Spalletti: “Contro avversari così serve più ritmo e pulizia tecnica”
Rispondendo alle domande su chi ha giocato meno, Spalletti ha spiegato come le difficoltà siano state collettive:
“Quando la squadra non funziona è difficile che un singolo riesca a cambiare il ritmo della partita. Il Monaco è una squadra forte, fisica, con grande corsa e impatto”.
Il tecnico ha evidenziato i problemi nella trequarti avversaria, dove la Juventus non è riuscita a sviluppare gioco con continuità: troppi errori tecnici e poca brillantezza hanno reso complicato creare occasioni da gol.
Obiettivo prime otto sfumato: “Ci è mancata la determinazione”

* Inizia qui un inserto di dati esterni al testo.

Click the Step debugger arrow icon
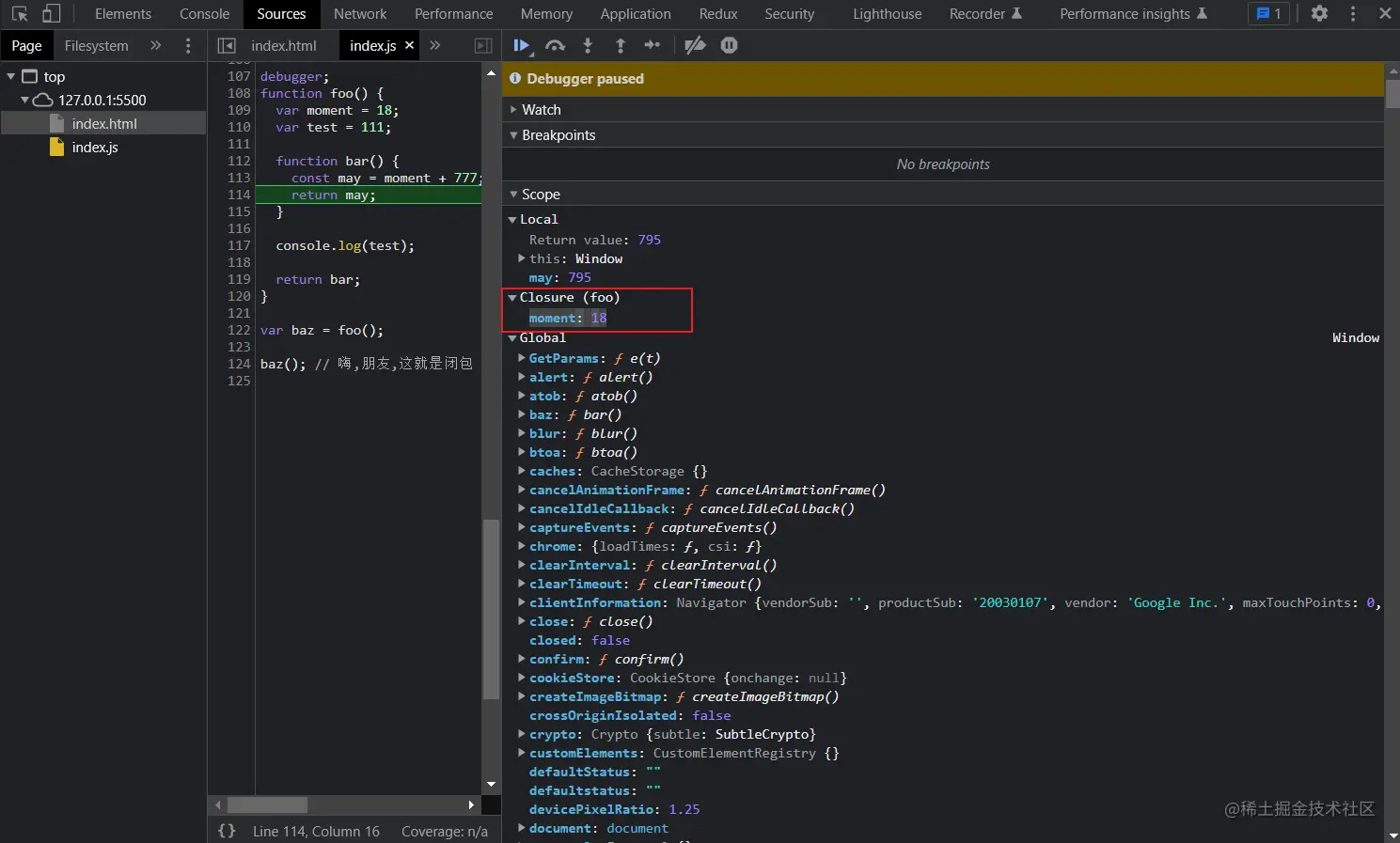 [653, 45]
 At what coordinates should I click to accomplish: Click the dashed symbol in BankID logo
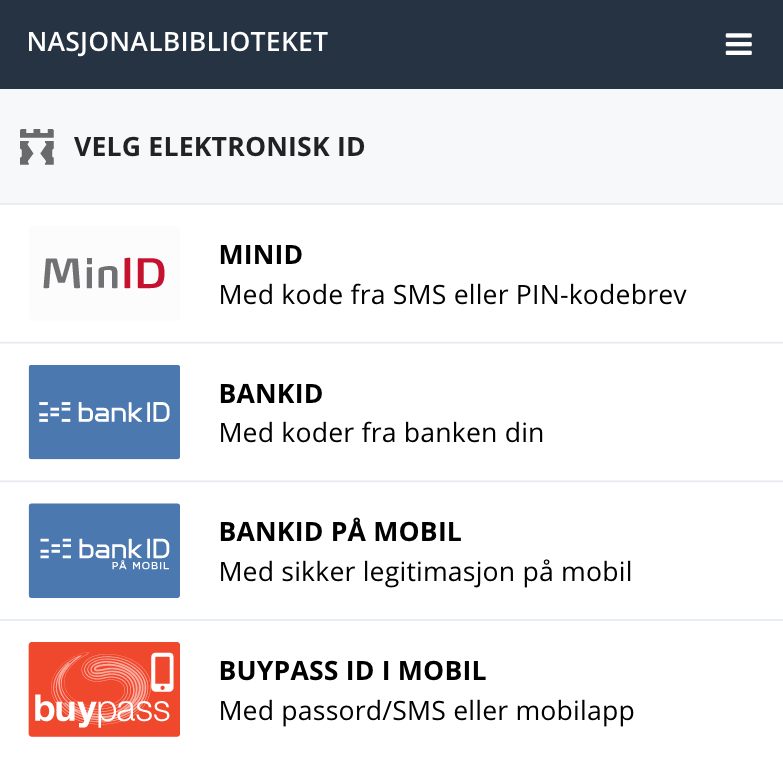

Sulla possibilità di entrare tra le prime otto, Spalletti è chiaro:
“Sapevamo che era possibile, ma non siamo riusciti a mettere in campo quella verve necessaria per portare a casa il risultato”.
Il Monaco, secondo l’allenatore, ha interpretato la gara con grande compattezza e velocità nelle ripartenze, costringendo la Juventus a continui ripiegamenti difensivi su lunghe distanze.
“Mi aspettavo qualcosa in più, era alla nostra portata”
Spalletti ammette che le aspettative erano diverse:
“Era una possibilità concreta. Non ci siamo riusciti soprattutto dal punto di vista fisico. Loro sono stati più bravi”.
Il tecnico sottolinea come, in partite di questo livello, la componente atletica faccia la differenza, soprattutto nei duelli e nelle seconde palle.
Cosa insegna la partita col Monaco
Per Spalletti, la gara offre indicazioni importanti:
“Oggi il calcio si decide nei duelli, nelle situazioni di confusione. Se riesci a dare senso a quei momenti, puoi vincere”.
Non contano solo le posizioni o l’ordine tattico, ma la capacità di leggere dove cade la palla e prendere la decisione giusta nei momenti caotici della partita.
Miglioramenti e stanchezza: “Serve più livello anche da chi gioca meno”
Il tecnico bianconero punta il dito sull’intensità degli allenamenti e sul contributo di tutta la rosa:
“Per allenarsi bene serve un livello alto anche da chi gioca meno”.
Nello spogliatoio, però, il clima resta sereno: i giocatori sono consapevoli di non aver disputato una grande partita e questo, secondo Spalletti, è un segnale positivo in vista dei prossimi impegni.
“Fatica accumulata e partita sporca”
Spalletti ha ribadito il tema della stanchezza e dei pochi giorni di recupero. Le sostituzioni erano pensate per dare freschezza, ma il piano non ha funzionato come nelle ultime uscite.
Su Koopmeiners e Openda chiarisce:
“Non hanno fatto male, ma quando cala la qualità della squadra, anche il singolo ne risente”.
Sguardo ai playoff: “Affronteremo chiunque, anche Osimhen”
Infine, uno sguardo al futuro:
“Vanno affrontati tutti. Abbiamo le potenzialità”.
Il tecnico sottolinea come la Juventus abbia retto bene difensivamente, ma dalla metà campo in avanti sia mancata qualità e velocità di esecuzione.